Conceived in 1996 as an urban waterfront regeneration initiative, HafenCity Hamburg is currently Europe's largest urban redevelopment project. Located along the northern banks of the Elbe River adjacent to Hamburg's historic Speicherstadt quarter, when completed in the mid-2020s, HafenCity will be home to 15,000 residents and up to 45,000 jobs. Although HafenCity has many of the scale and financial characteristics of a megaproject, it was not originally planned as such. Instead, it was presented as an effort to reclaim Hamburg's historical and under-used waterfront and to do so in a manner that was as economically productive, technologically modern, and environmentally sustainable as possible. To a notable degree, it has succeeded on all three counts. HafenCity is currently home to 750 companies and educational institutions international shipping leader Kühne & Nagel, the German publishing giant the Spiegel Group, and Unilever, the global consumer goods conglomerate. HafenCity offers three lessons to other city governments thinking about undertaking comparable urban regeneration megaprojects. The first is the importance of having complete site control, something Hamburg negotiated from the start. The second involves the importance of having a realistic and robust infrastructure financing model. In HafenCity's case, Hamburg put together a special-purpose organization of experienced real estate development professionals who understood the critical linkages between public and private financing and project programming and phasing.
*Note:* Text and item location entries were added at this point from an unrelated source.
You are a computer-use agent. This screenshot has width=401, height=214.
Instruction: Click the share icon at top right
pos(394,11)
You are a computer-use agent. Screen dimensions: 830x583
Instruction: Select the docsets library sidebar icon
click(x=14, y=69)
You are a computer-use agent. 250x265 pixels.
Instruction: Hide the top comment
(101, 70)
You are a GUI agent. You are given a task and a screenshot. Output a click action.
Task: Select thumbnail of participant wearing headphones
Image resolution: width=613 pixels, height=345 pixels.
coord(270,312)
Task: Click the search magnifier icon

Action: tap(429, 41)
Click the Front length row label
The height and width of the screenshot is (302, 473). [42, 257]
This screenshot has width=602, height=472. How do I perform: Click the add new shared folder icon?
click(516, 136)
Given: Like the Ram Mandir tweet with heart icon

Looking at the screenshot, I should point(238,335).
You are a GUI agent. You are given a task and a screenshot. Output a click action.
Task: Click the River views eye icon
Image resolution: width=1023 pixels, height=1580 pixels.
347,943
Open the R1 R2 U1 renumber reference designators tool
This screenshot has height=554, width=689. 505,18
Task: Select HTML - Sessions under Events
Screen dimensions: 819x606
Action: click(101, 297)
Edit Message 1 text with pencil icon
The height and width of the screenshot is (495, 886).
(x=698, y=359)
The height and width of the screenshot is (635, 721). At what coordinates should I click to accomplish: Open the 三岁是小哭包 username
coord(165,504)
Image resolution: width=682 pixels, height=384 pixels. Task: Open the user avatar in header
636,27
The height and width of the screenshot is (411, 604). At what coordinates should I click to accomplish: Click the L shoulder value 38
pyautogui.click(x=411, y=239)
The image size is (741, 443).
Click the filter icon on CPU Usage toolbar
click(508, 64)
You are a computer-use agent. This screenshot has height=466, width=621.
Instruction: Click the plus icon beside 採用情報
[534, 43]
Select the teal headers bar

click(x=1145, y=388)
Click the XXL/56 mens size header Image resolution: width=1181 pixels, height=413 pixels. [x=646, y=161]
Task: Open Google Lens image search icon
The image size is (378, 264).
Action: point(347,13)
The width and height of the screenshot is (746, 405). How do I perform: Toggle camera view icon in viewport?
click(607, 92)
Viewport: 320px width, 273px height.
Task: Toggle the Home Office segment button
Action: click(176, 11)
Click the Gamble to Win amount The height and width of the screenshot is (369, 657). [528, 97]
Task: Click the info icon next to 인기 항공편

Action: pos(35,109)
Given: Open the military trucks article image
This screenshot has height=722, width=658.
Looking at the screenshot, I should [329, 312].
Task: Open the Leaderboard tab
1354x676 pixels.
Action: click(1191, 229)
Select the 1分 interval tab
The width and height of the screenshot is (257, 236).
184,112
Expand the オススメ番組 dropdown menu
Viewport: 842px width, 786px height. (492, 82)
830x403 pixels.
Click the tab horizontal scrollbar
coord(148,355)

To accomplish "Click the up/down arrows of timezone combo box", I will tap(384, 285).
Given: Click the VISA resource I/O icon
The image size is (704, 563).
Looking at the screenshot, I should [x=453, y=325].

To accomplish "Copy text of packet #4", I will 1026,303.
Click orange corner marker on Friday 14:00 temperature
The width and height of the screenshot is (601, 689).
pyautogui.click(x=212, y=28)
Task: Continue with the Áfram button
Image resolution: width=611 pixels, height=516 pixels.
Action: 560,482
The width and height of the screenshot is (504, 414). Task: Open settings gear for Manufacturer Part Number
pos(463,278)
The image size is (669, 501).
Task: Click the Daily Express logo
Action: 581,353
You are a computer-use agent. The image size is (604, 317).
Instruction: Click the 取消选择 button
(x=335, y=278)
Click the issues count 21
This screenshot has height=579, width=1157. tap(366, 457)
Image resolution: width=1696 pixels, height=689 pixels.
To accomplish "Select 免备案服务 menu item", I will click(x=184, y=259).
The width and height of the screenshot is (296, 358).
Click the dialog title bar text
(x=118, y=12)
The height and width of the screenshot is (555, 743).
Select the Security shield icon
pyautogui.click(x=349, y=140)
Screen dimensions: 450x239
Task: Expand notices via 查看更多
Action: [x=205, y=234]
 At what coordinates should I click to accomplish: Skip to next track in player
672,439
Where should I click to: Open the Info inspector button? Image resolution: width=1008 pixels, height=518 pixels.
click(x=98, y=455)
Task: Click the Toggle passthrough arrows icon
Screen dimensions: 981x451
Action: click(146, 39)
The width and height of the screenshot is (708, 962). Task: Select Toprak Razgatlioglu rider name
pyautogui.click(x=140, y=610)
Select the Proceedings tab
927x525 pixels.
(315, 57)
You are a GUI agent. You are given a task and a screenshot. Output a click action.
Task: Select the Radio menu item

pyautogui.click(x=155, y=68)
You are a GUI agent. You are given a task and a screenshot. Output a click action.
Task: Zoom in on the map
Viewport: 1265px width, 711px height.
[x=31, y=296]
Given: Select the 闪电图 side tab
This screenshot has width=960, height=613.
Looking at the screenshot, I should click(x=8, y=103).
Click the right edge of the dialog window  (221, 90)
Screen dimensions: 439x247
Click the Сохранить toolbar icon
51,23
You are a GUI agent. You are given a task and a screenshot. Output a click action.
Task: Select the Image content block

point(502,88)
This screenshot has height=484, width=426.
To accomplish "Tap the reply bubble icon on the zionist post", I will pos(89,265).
Third, HafenCity's original project planners understood the demands of the private real estate market but were not afraid to push on conventional wisdoms about building designs and technologies, land use synergies, and environmental amenities and performance.

Suggested Citation

  • John D. Landis, 2022. "Urban regeneration meets sustainability - HafenCity, Hamburg," Chapters, in: John Landis (ed.), Megaprojects for Megacities, chapter 13, pages 407-428, Edward Elgar Publishing.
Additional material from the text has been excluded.